Дедушка Рагнарис, как про то услышал, так заворчал себе под нос. Все-то, мол, вандалы у нас воруют, даже присловья.

Ульф, продолжая глаз таращить, шумно фыркнул и сказал Вильзису, отцу Велемуда, вандалу:

- Про вандалов отец мой говорит, будто все вы - как коровья лепешка: вступишь и более ни о чем думки иметь не будешь. И сыну твоему Велемуду то многократно говаривал, когда он в нашем доме хлеб ел.

Вильзис сказал, что негоже хлебом попрекать, коли сам на чужие хлеба явился, и вышел, палкой стуча.

Но с той поры люб ему стал Ульф.

Потом уж Вильзис говорил Ульфу, что сперва за алана его принял больно, мол, рожа у тебя, друг дорогой, свирепая.

Полюбил же он его еще за то, что Ульф работящим был. Жена же его, Гото, всегда тише воды была, ниже травы, а по хозяйству вдвое больше Хильдегунды успевала.

Так и прижились у вандалов.

Дедушка Рагнарис тут рассказ перебил и заметил с одобрением, что, видать, этот Вильзис и вправду древлего благочестия ревнует. Правильный вандал, какими и славилось племя их в былые времена, покуда не измельчали. Неуступчивы были, молчаливы да люты. Пожалел, что в молодые годы не встретился с этим Вильзисом в честном бою. Да и в старости не отказался бы знакомство с таким вандалом свести. Поучил бы, как своих детей воспитывать. А то этот Велемуд... Тут дедушка на землю плюнул.

Ульф при имени Велемуда только странно глянул на дедушку и продолжал рассказывать.

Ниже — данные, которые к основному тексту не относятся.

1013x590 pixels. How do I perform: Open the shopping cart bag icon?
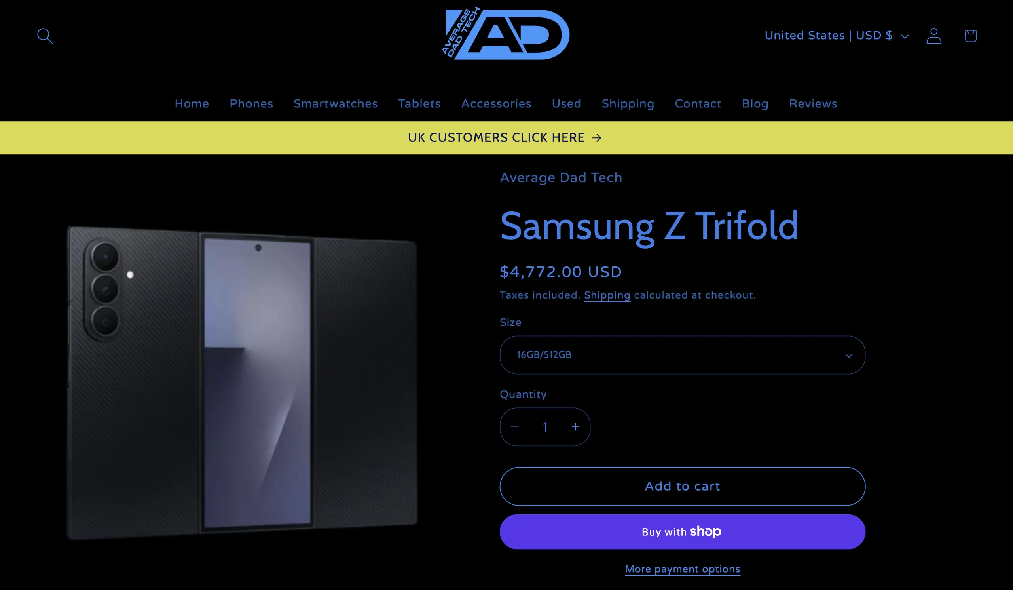[970, 36]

Велемуд родичем своим хвастал неудержимо. Приехал, мол, родич мой, гот родом, калека - в битве глаз потерял, свирепый - спасу нет. Будить опасно, ибо спросонок убить может, если сон про битву снился. Голой рукой убить может. И в том роду все такие, гостевал он, Велемуд, у них. Жену из ихнего рода взял, чтобы сынов свирепых народить.

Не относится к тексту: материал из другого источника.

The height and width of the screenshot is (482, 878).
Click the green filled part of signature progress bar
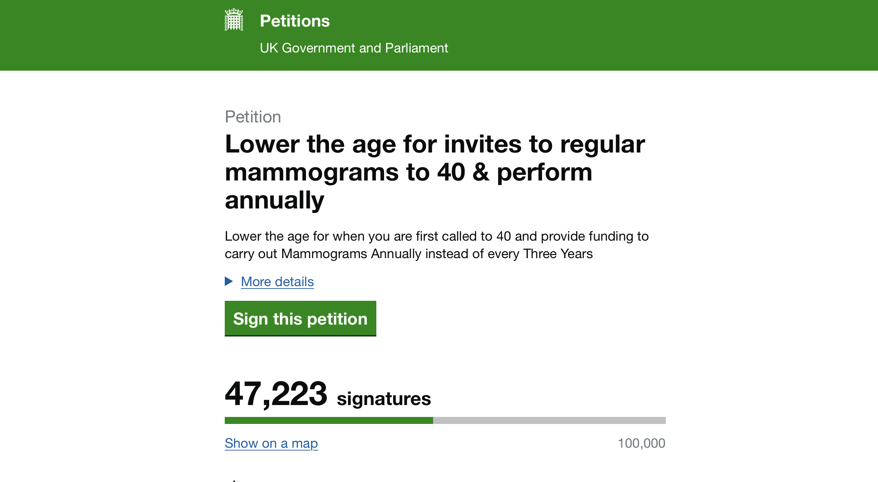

Вандалы, кто Хильдегунду хорошо знал, посмеивались, но Ульфа действительно уважали.

Велемуд, ни в чем границ не зная, советы давать всем стал, как жить по-готски. Мол, видел у готов в селе немало доброго, что и вандалу перенять не зазорно. А прежде про то молчал, потому что не поверили бы вандалы, готов близко не зная. Теперь же, как поселился здесь родич его, Ульф с семьей его, все могут видеть, каков готский обычай и похвалить его.

Ибо знает он, Велемуд, с кем родниться.

Речи эти Вильзис пресек. А как пресек - то Ульфу неведомо. Только враз замолчал Велемуд. А тут и жатва подоспела. Вандалы южнее сидят, у них немного раньше жатва начинается, чем у нас.

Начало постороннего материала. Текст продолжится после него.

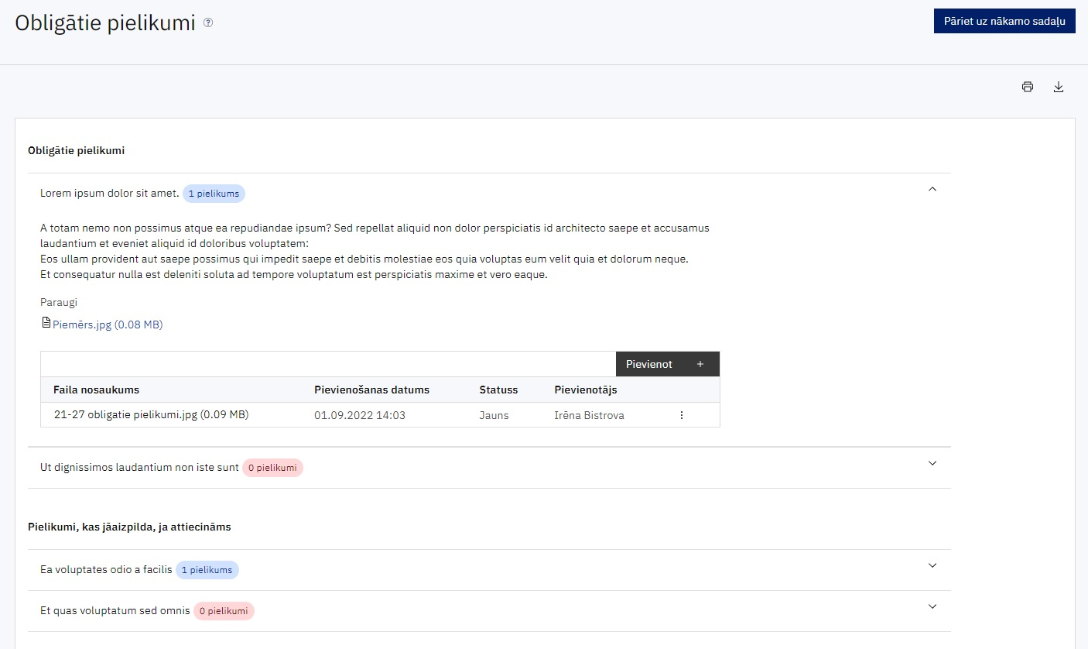Open three-dot menu for uploaded file row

Зимовать у Велемуда остались Ульф и семья его. В середине зимы Лиутар, сын Эрзариха, в село сам с малой дружиной пожаловал. Видно было, что недавно в битве побывали. Сказал Лиутар, что чужаки, вельхи какие-то, в округе появились. Пожгли два села южнее бурга, после к бургу подступились. И осадили бург. Многочисленны вельхи, людей не считают. Щедро человеческие жизни расходуют - и свои, и врагов своих, ибо рабов вовсе не берут. Видно по всему, что народ этот прежде на земле сидел и что согнали этот народ с земли его. Теперь новую землю себе ищет, чтобы сесть. Потому и дерется так отчаянно, что терять нечего.

Бург от тех вельхов отстоять сумел Лиутар с дружиной его, но цену заплатили за то немалую. И имена погибших Лиутар назвал. В том числе и сын Вильзиса младший был, тот, что в бурге в дружине жил.

И сказал Лиутар старейшинам того вандальского села:

- Многих детей ваших погубил и пришел еще просить, чтобы еще я их погубил. Потому по селам вандальским хожу, что воины мне потребны. Ибо хоть нападение отбили, но не извели то племя вельшское, много их.

Понравились эти слова вандальским старейшинам. И воинам они понравились. Стали вызываться в дружину лиутарову. От рода Вильзиса Ульф вызвался, потому что принял его Вильзис.

Ульф Лиутару сразу глянулся, взял его к себе охотно.

И ушел Ульф с Лиутаром в бург. Чем дальше, тем больше доверял ему Лиутар. Дал Ульфу десять дружинников, чтобы ходили между бургом и селами, чужаков высматривали.

В разъездах да мелких стычках (были две или три, но небольшие) вся зима прошла. Вельхов видели лишь малые отряды, да и те к югу от бурга, а большое племя как в воду кануло. Ходила молва, что на закат солнца племя то пошло.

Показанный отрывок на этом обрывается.